As you are bound for your friend's house on your bicycle to listen to the latest Beatles record, you gaze at the flags attached to your handlebars, watching the Fab Four wave and flap in the breeze as you zoom down the road. What a beautiful Beatle-filled moment you'll never forget!
Those items flapping in the wind were a set of five, 6"x4" white plastic flags that attached to bicycle handlebars. One flag had "The Beatles" printed on it in dark blue ink, and the other four were individual drawings of each Beatle playing an instrument, with first-name facsimile signatures also displayed.
The flags were sold in a plastic bag that also contained five, 10½" black, golden-topped wooden sticks to steady the flags and a metal holder attachment connecting the items to your handlebars. Printed on the package in red ink was "Official The Beatles 5 Flag Bicycle Set", and not-the-best graphic images of the band (in blue ink), stars and music notes, a young lad with all of the flags attached to his bike, and instructions to assemble the item:
"ASSEMBLY INSTRUCTIONS for bicycle and scooters. Remove center bolt of handlebar. Insert holder and replace bolt. Bend stem to desired angle."
The handlebar attachment was metal and had a manufacturing notation: "Metal Brand PAT PENDING."
Shipped to retail stores in a plain brown envelope titled "12-B-2 BEATLE BICYCLE FLAG SET," it's interesting to note that the images on the flags were the same ones that the company used on one of their Beatles pennants.

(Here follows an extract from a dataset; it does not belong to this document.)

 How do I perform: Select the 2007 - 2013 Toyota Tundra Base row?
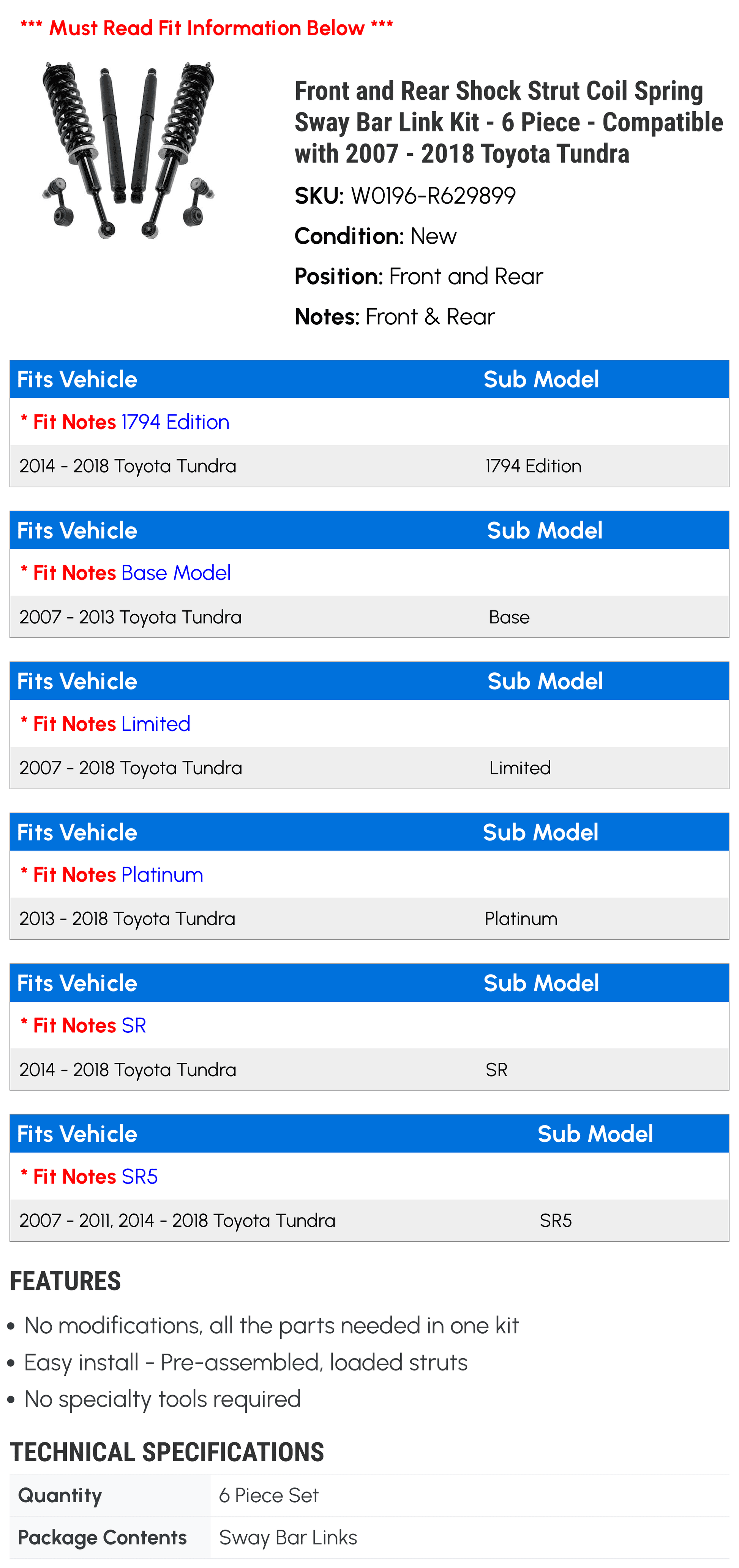(x=370, y=616)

The flags were made by American Flag & Banner, the same company that made the licensed US pennants. The American Flag & Banner Company was named in a NEMS Enterprises, Ltd vs. Seltaeb, Incorporated lawsuit filed in the Appellate Division of the Supreme Court of the State of New York, First Judicial Department, dated: New York, New York, July 6, 1965.
On a side note, American Flag and Banner was involved in a lawsuit by the government dated May 28, 1965, GSBCA No. 1391. Contract number GS-00S-45768. They were said to be delinquent 'to fulfill the government's needs for flags' they agreed (on Feb. 19, 1963) to produce.